81

I have a snippet of code using the pygoogle python module that allows me to programmatically search for some term in google succintly:

 g = pygoogle(search_term)
 g.pages = 1
 results = g.get_urls()[0:10]

I just found out that this has been discontinued unfortunately and replaced by something called the google custom search. I looked at the other related questions on SO but didn't find anything I could use. I have two questions:

1) Does google custom search allow me to do exactly what I am doing in the three lines above?

2) If yes - where can I find example code to do exactly what I am doing above? If no then what is the alternative to do what I did using pygoogle?

1
  • It looks as if Custom Search returns cached results which are out of sync with latest Google finds?
    – Alex
    Commented Jan 11, 2017 at 18:47

3 Answers 3

139

It is possible to do this. The setup is... not very straightforward, but the end result is that you can search the entire web from python with few lines of code.

There are 3 main steps in total.

1st step: get Google API key

The pygoogle's page states:

Unfortunately, Google no longer supports the SOAP API for search, nor do they provide new license keys. In a nutshell, PyGoogle is pretty much dead at this point.

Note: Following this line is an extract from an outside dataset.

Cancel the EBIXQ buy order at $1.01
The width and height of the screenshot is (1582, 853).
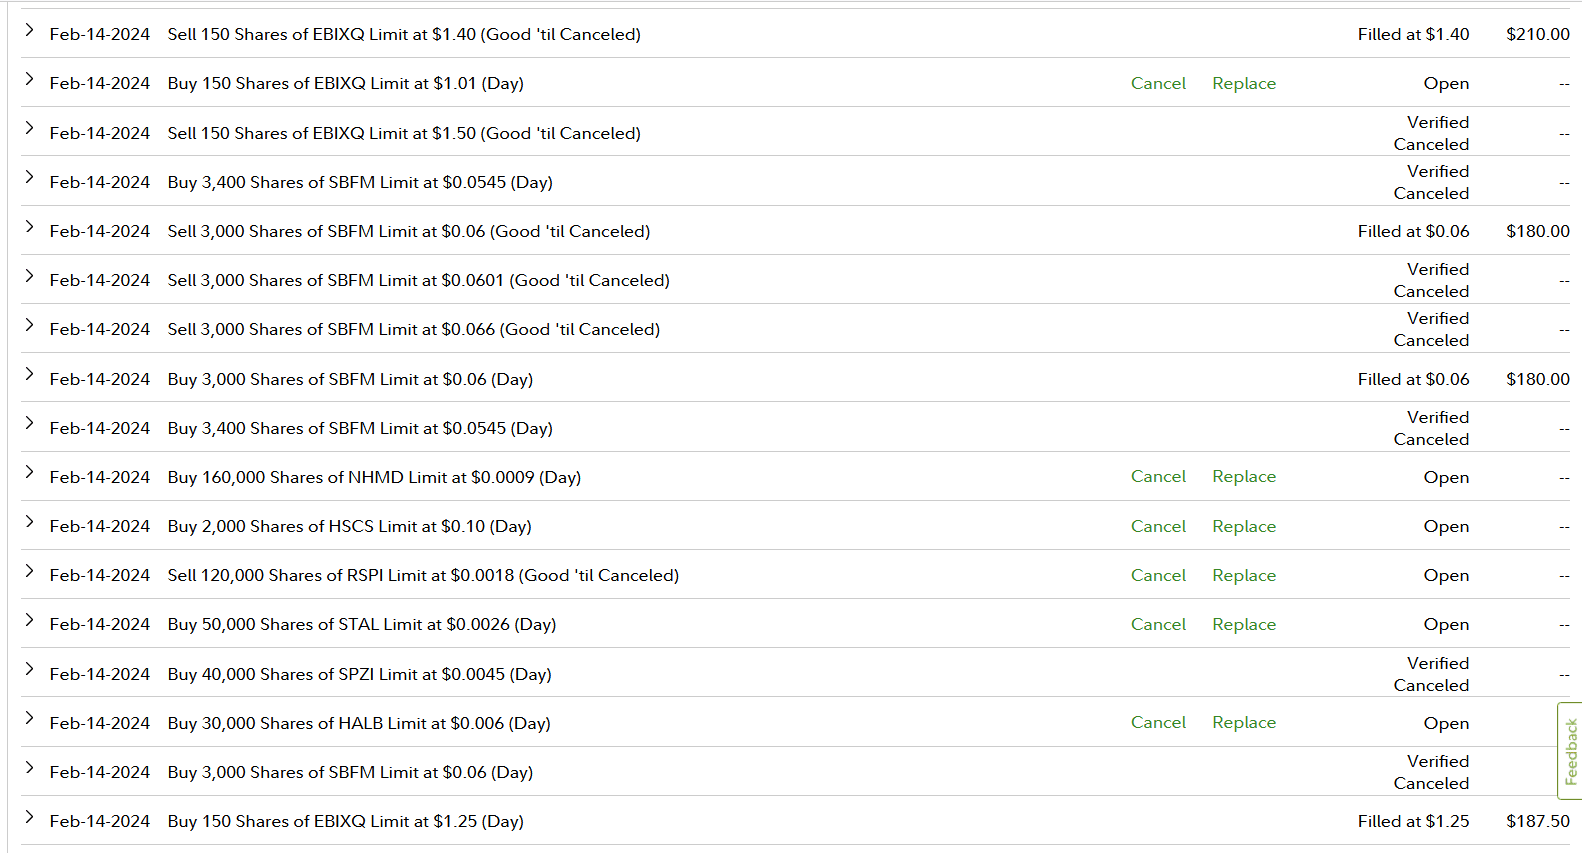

You can use their AJAX API instead. Take a look here for sample code: http://dcortesi.com/2008/05/28/google-ajax-search-api-example-python-code/

... but you actually can't use AJAX API either. You have to get a Google API key. https://developers.google.com/api-client-library/python/guide/aaa_apikeys For simple experimental use I suggest "server key".

2nd step: setup Custom Search Engine so that you can search the entire web

Indeed, the old API is not available. The best new API that is available is Custom Search. It seems to support only searching within specific domains, however, after following this SO answer you can search the whole web:

  1. From the Google Custom Search homepage ( http://www.google.com/cse/ ), click Create a Custom Search Engine.
  2. Type a name and description for your search engine.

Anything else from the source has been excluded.